[What is required]
Your answer should be one number, the count of lines in the entries holding the word "will".

[Dataset records]
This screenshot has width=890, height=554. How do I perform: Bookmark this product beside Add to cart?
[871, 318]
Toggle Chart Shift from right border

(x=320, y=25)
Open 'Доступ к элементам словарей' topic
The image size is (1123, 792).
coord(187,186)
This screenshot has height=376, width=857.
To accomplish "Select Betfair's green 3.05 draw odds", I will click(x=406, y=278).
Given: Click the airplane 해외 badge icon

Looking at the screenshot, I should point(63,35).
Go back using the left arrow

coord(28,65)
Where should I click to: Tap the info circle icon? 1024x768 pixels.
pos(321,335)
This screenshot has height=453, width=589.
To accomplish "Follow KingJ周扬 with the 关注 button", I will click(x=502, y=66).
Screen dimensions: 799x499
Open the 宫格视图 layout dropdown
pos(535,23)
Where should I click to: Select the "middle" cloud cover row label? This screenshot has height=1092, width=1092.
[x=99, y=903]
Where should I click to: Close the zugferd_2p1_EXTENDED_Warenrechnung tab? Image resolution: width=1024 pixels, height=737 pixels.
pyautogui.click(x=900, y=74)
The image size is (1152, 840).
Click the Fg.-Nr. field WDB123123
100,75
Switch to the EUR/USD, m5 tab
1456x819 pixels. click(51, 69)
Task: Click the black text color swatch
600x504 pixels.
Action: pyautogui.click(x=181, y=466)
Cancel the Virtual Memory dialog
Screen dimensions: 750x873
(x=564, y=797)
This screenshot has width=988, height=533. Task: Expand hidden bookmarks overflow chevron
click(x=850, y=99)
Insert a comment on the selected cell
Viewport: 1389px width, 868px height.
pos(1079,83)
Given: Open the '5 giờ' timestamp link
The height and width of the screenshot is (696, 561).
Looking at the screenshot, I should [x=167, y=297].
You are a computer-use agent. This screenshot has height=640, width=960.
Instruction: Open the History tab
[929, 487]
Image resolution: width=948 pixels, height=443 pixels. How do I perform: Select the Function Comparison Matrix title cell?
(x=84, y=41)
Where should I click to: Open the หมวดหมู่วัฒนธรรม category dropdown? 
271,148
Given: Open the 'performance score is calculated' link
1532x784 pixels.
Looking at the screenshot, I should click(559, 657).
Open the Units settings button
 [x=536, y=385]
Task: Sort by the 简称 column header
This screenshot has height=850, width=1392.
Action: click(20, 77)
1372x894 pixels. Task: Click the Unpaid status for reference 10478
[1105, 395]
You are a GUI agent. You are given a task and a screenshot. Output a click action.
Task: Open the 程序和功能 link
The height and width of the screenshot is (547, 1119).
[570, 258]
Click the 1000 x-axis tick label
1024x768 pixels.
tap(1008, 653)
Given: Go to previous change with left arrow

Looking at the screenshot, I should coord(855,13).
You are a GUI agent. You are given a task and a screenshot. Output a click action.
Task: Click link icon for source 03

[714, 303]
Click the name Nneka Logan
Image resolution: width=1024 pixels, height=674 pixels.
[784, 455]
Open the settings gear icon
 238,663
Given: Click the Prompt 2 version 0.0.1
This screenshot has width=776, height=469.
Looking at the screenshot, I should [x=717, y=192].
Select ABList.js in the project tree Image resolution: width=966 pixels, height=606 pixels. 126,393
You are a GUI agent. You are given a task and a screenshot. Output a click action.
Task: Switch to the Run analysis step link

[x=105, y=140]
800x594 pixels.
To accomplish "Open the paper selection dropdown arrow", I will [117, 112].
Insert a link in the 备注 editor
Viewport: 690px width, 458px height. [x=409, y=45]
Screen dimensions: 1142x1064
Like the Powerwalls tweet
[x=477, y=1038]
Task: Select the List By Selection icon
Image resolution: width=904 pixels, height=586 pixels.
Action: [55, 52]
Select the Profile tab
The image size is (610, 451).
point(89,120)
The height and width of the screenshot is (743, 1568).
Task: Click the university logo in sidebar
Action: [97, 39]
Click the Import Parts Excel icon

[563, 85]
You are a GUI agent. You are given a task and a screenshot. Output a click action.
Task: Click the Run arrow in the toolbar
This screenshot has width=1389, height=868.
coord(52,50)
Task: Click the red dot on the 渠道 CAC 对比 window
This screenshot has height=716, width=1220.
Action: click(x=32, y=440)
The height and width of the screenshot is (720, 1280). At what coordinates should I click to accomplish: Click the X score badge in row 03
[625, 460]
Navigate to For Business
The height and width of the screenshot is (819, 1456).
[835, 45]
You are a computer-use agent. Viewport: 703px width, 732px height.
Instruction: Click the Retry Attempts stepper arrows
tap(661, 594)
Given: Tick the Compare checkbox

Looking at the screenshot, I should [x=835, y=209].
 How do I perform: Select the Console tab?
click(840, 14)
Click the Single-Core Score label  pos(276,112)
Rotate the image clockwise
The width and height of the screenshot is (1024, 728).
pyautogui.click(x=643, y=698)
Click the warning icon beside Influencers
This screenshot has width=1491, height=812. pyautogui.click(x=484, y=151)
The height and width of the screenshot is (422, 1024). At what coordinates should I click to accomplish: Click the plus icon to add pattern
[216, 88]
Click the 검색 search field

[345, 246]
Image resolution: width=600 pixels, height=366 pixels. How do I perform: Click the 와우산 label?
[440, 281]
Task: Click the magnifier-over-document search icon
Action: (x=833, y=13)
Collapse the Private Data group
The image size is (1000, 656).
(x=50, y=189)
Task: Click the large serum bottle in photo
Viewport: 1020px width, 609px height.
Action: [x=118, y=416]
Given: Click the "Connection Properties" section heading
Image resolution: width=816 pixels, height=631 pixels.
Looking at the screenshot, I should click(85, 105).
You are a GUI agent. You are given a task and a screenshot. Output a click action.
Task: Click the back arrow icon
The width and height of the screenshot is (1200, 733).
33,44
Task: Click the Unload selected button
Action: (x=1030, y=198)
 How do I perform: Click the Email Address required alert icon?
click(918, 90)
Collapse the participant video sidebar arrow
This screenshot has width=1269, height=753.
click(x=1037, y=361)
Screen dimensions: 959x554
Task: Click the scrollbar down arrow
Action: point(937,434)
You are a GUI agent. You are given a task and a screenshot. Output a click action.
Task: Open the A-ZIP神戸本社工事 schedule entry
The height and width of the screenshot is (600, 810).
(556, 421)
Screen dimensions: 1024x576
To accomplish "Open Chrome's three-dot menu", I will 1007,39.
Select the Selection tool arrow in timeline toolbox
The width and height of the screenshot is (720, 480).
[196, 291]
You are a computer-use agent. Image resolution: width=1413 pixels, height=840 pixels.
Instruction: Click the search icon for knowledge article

[Written response]
4